Hello, I'm a hypocrite.

Mind if I vent? Oooh, I can't stand ignorant people.

Perez Hilton is an ignorant, no-talent ass clown who's famous for drawing semen stains on celebrity photographs and pimping his ugly mug. This guy is a straight-up tool who gets rich off of other people's accomplishments. He is a ridiculous ambassador of the blogging community, and he deserves to be punched in the elbow.

No doubt you've heard about the whole Miss America controversy with the blogger and Miss California. If you haven't, here's a quick recap: Ms. CA was asked what her stance was on same-sex marriage, and she answered honestly and eloquently. She was raised with the understanding that it's wrong, she doesn't agree with it and she hoped she didn't offend anyone. Coolio. Everyone has their opinion.

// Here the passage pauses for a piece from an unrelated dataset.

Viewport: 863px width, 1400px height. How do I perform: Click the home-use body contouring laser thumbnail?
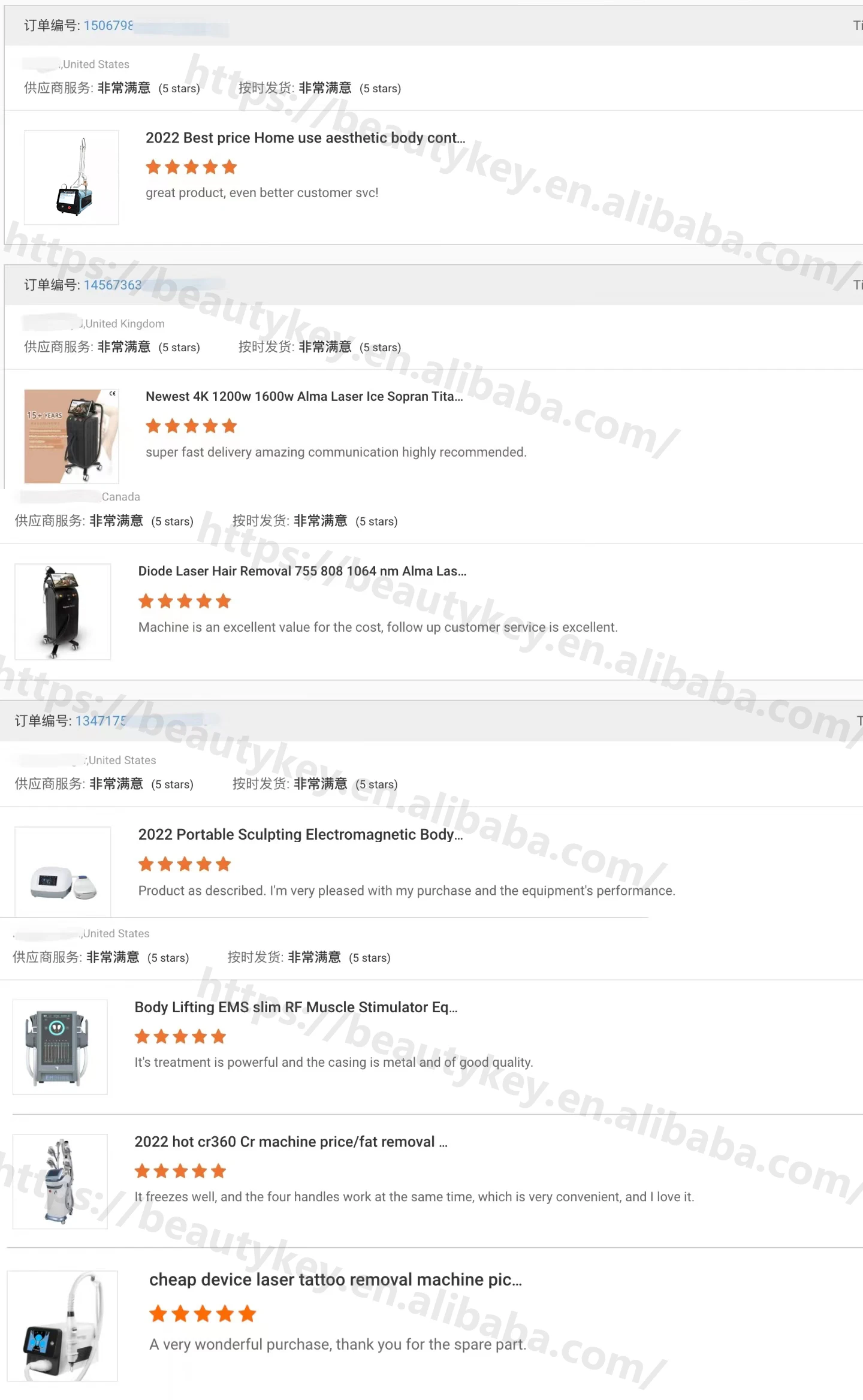71,177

I don't know where I stand on same-sex marriage issue, but I do know I have no right to say who you can and cannot love. Who am I to judge? If you're happy, I'm happy. I also know that everyone has a right to believe what they want, and you respect that. Period. You might not agree with it, and you may abhor it, but you respect it. That's what makes America so wonderful.

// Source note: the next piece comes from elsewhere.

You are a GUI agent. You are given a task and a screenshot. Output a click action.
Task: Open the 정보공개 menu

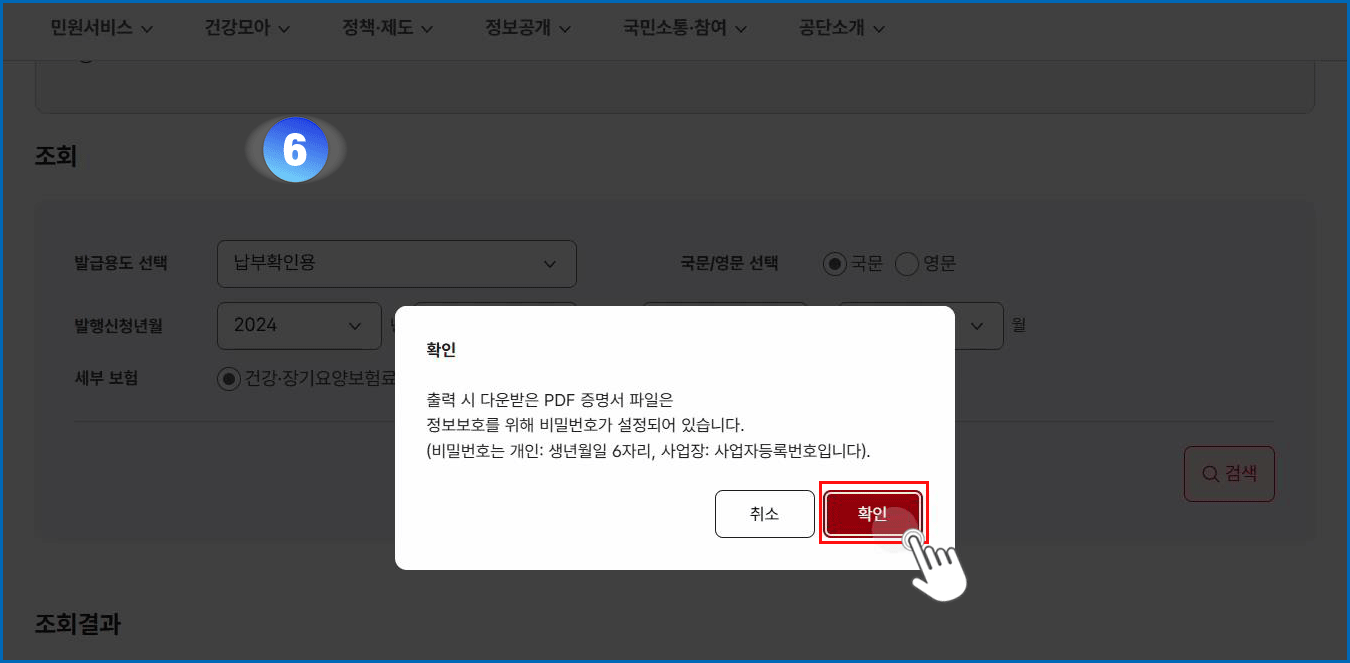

Well, turns out Ms. CA most likely lost her crown because of that answer (and she was the favorite to win). Perez, who was a pageant judge, was so pissed off at her that he uploaded a video on his blog bashing Ms. CA and calling her a "stupid bitch," among other classy things. Why? Because she politely disagreed with his stance? Because she stuck to her beliefs and was diplomatic in her response?

People like Perez make me sick. They get rich piggy-backing on other people and then whine and bitch when the spotlight isn't on them. His ignorance is sickening, and his parading around as a "leader" of the gay community is disgusting. If I was gay, I wouldn't want some hack who draws poop doodles to represent my sexual ideals. A man in his position should understand the importance of acceptance.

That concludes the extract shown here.